[Element and text location data]

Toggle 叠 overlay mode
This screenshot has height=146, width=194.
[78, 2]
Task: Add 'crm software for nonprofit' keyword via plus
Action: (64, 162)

[What you should do] Copy these records line for line, without changing anything.

[Written response]
Toggle 叠 overlay mode
This screenshot has height=146, width=194.
[78, 2]
Task: Add 'crm software for nonprofit' keyword via plus
Action: (64, 162)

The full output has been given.